Now pretend that it’s fall of 2020 and we have collected the data but the election hasn’t happened yet. How can we use the other data to predict, for the 2020 respondents, whether they are going to vote or not. Now we actually have this information and can verify how we do with our predictions, but that’s not something that would actually be available to us at the time.
Let’s use the 2016 and 2018 data to build a couple of models that predict whether someone voted or not.
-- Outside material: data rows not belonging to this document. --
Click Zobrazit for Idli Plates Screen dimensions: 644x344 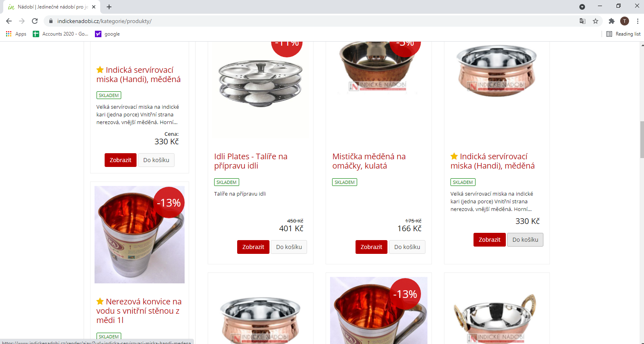[x=253, y=247]
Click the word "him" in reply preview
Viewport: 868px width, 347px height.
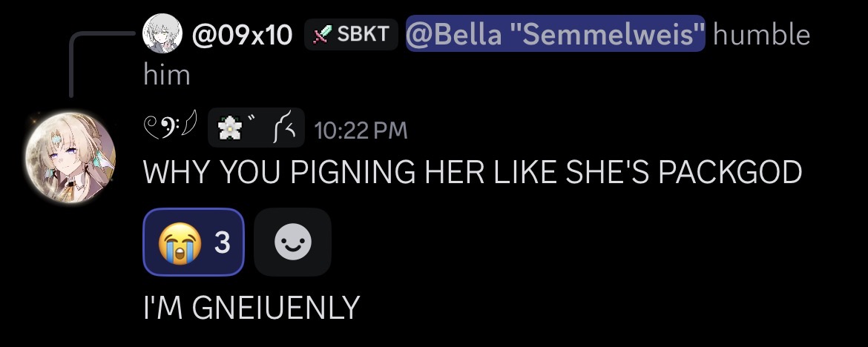167,74
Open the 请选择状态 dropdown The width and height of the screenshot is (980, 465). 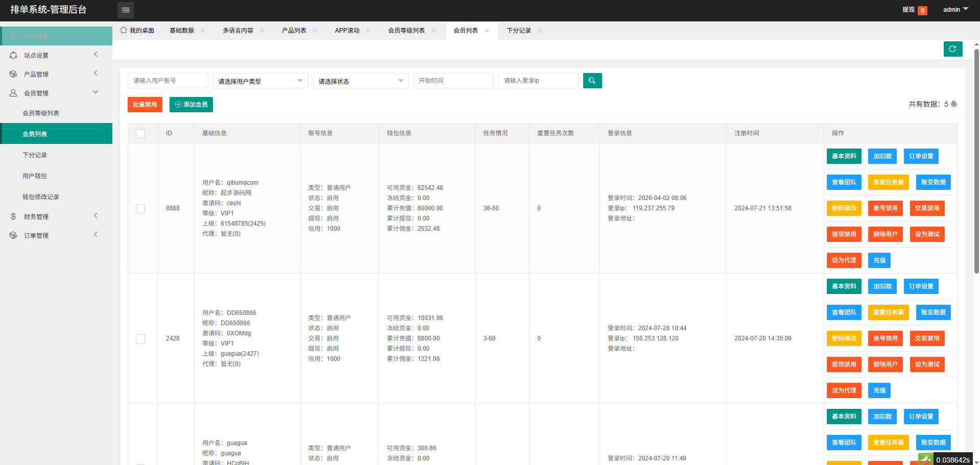pos(361,81)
I’m going to use 4 models from simple to complex:
cces.training <- cces[cces$year %in% c(2016,2018),]
cces.test <- cces[cces$year==2020,]
m1 <- lm(vv.turnout ~ vote.intent, data=cces.training)
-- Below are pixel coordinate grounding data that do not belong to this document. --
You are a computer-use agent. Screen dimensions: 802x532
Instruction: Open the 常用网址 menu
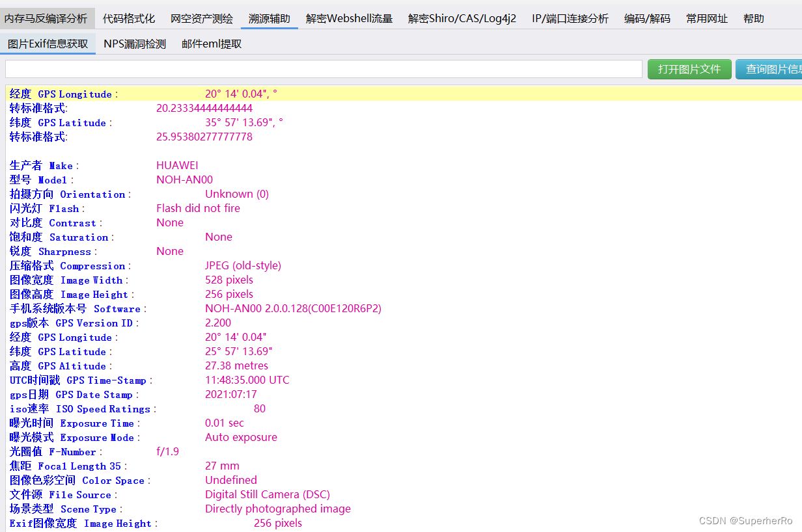point(706,18)
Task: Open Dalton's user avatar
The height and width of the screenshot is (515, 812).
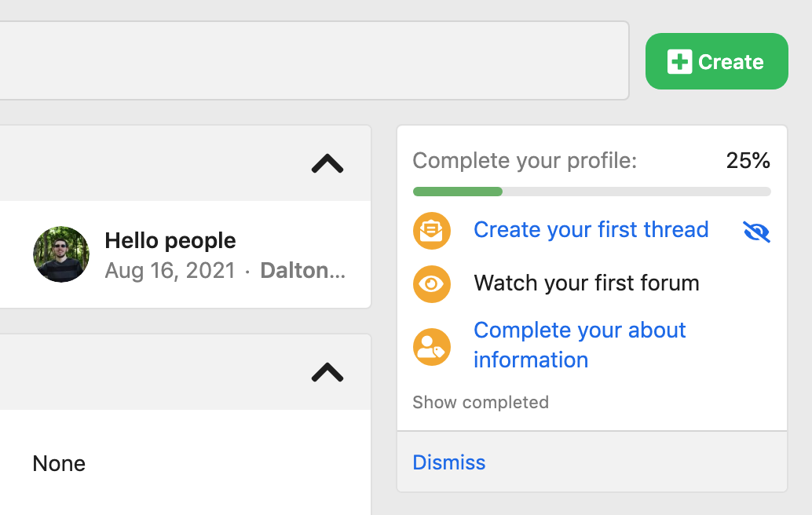Action: (x=60, y=254)
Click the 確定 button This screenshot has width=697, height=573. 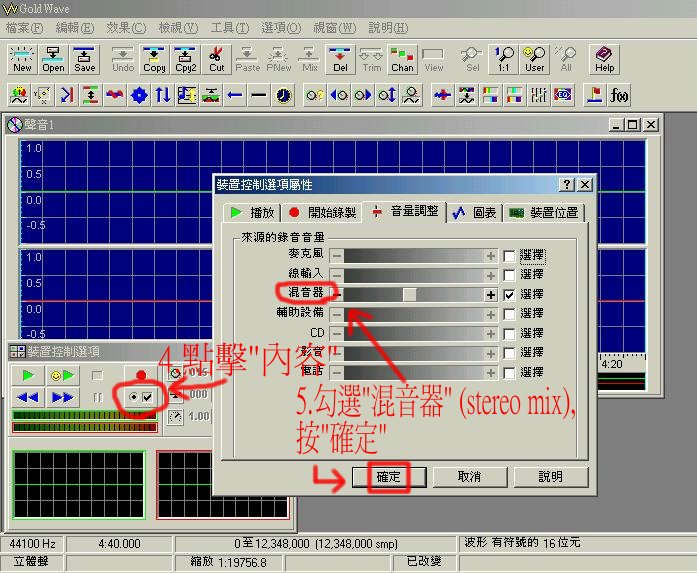[x=388, y=477]
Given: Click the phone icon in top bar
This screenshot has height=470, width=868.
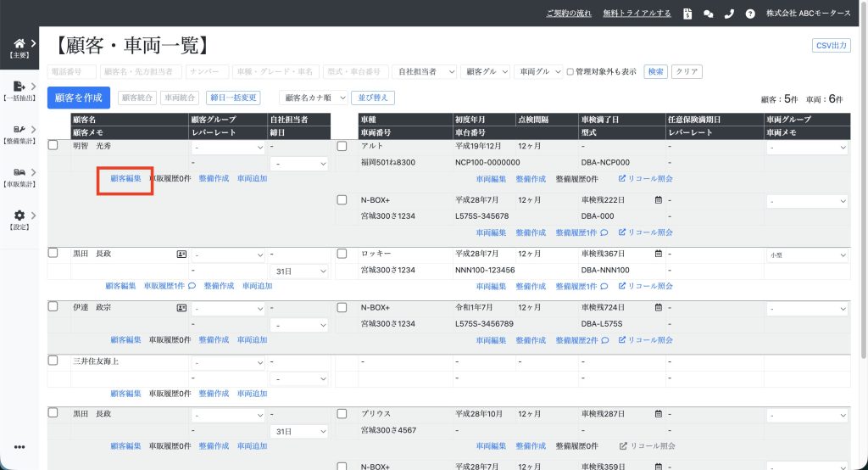Looking at the screenshot, I should click(729, 14).

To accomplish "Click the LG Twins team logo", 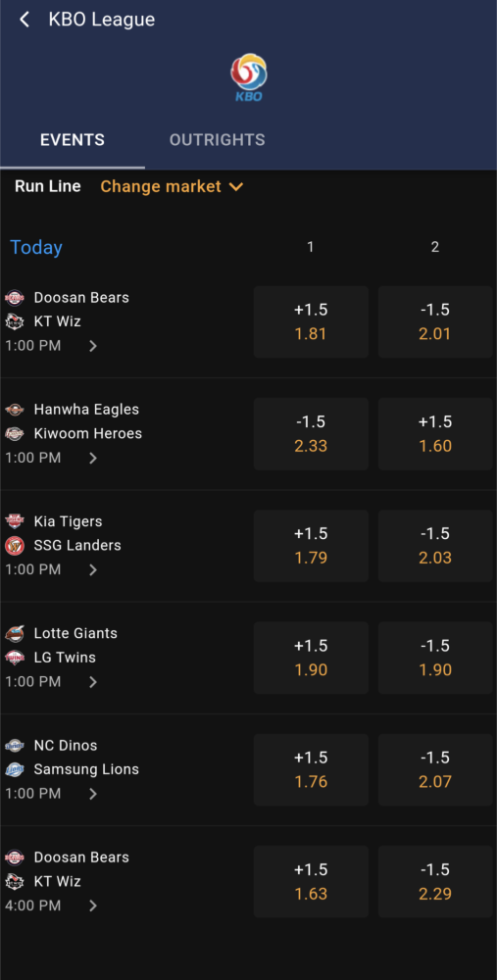I will pos(15,658).
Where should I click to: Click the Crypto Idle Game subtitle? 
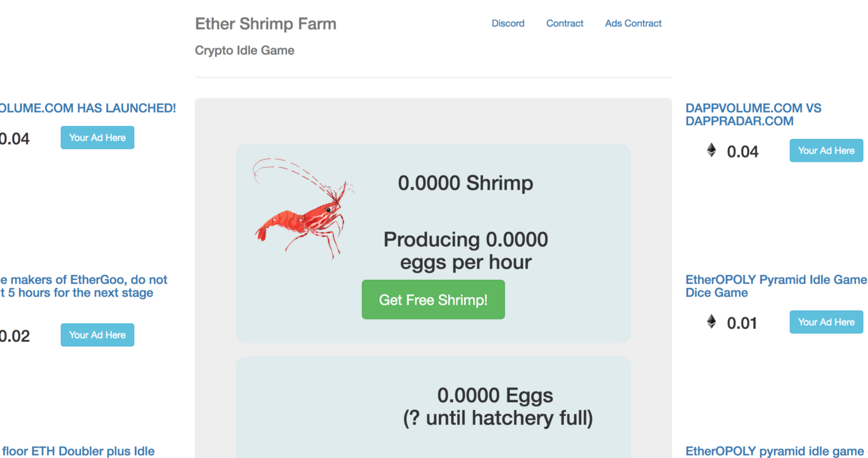tap(245, 50)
m2 <- lm(vv.turnout ~ vote.intent +prim.turnout + educ:white, data=cces.training)
m3 <- lm(vv.turnout ~ female + vote.intent +prim.turnout + educ:white:agegrp + pid3, data=cces.training)
These are 3 models with increasingly complicated equations. We haven’t seen regressions with this many variables but, rest assured, everything we’ve talked about so far applies. These are (mostly) just a series of indicator variables and interactions.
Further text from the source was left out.